My only access to the outside word was a television fixed on CNN and the Internet where the plight of the human race was unfolding as the new coronavirus took hold and leaders like the US president Donald Trump crashed to an unprecedented level of incompetence.
Covid-19 was the common cause, lockdowns were enforced and the world as we knew it flipped from great freedoms to house detention and it continues to bring out the best, and the worst in too many people.
But what stunned me, were the horrible attitudes expressed about old people as if some kind of Darwinian experiment was being played out through the new corona virus. I never realized so many people simply didn’t care about their plight.
Scorned and blamed for quarantines, right wing twits were prepared to put business before health as one Texas governor suggested grandparents should be willing to die for the sake of the economy.
In the online world – where every expert, every idiot and everyone in between can express themselves badly – such attitudes are all too easily amped-up.
In Australia and the Covid hotspot of Melbourne, one on-liner points out that total Covid deaths announced for Victoria today were one female in her 80s, three females in their 90s and one female in her 100s, and this does not justify lockdowns.
That prompts responses like: “Mate, just because they were old, doesn’t mean their lives are worthless.” and then: “Why not ban death hazards altogether. No cars. No skateboarding, cycling, hijinks or hipsters. Then we can all die of nothing.”
The attitude is ‘people should ignore the science, do as they please and if the elderly die off a bit earlier than they otherwise might have then that’s an acceptable price to pay so that the rest of us can carry on as usual’.
There’s a mangled argument in there.
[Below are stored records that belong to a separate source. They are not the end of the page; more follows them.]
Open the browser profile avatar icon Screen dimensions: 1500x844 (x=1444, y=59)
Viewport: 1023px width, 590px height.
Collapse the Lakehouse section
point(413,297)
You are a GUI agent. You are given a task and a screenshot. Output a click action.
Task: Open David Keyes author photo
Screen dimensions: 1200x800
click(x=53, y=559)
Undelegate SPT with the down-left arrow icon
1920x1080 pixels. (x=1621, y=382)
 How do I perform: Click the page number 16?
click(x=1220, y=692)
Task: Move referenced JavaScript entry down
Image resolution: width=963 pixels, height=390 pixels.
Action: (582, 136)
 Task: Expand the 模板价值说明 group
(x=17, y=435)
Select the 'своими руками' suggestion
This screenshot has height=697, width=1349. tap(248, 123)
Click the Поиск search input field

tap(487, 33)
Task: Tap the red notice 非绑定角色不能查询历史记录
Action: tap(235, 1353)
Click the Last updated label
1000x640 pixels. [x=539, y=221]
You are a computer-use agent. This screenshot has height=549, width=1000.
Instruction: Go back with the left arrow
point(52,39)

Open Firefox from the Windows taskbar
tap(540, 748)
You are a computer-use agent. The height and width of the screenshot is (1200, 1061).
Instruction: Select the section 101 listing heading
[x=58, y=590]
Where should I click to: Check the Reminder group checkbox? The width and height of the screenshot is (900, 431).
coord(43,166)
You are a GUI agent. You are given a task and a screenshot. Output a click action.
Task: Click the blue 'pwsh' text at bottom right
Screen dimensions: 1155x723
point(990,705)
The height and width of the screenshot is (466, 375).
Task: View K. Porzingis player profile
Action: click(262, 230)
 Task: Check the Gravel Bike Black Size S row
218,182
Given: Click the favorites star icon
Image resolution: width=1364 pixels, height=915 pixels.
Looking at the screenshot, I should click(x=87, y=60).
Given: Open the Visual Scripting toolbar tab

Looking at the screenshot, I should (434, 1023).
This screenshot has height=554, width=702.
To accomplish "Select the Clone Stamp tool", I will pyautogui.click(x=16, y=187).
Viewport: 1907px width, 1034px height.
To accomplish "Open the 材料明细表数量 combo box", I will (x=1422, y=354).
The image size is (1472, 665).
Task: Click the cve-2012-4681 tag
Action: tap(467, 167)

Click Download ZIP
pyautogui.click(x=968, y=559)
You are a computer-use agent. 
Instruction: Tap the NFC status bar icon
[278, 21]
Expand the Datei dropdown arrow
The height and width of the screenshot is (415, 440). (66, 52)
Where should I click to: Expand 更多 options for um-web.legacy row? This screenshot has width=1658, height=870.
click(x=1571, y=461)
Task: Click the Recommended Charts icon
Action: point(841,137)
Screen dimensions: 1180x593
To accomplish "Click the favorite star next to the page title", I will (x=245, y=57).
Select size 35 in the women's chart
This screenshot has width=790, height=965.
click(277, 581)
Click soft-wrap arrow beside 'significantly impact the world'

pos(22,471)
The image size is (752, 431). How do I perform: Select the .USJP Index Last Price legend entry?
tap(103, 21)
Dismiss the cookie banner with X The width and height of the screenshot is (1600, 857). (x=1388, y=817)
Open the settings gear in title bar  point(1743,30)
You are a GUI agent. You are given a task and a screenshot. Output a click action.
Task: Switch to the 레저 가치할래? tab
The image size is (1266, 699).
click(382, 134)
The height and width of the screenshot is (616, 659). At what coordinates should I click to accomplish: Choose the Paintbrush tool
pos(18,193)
A sizable minorityare saying the elderly are too prone, too inconvenient, too expensive, and too old to treat. Unworthy of care, besides they’re going to die soon, anyway. Expendable.
But why stop there? Why not just abandon all help and hope for the elderly in all circumstances, relieve society of their burden and everyone else can go to the football or do as they please.
That would remove awkward questions like who decides who dies and when.It’s actually called senicide, a disturbing, Hitleresque word which means the killing of elderly or their abandonment to death, which makes the issues that exploded out of lockdowns with the stir-crazy protestors of the Black Lives Movement look rather petty.
Humans don’t do Darwin, animals do. Humans – perhaps not all – have ethics and culture. That’s how we sort out the bullies and how people look after society as a whole. I never did get to the other side so I can’t vouch for it but at 57 I went close.
I’ll be forever grateful for the doctors, nurses and the caring people who helped me, whether I last another 10, 20 or 30 years. They were professional, ethical and served according to the needs of the patient. It’s the type of care all people should be entitled to, including the old.
There could be exemptions. Those advocating senicide come to mind.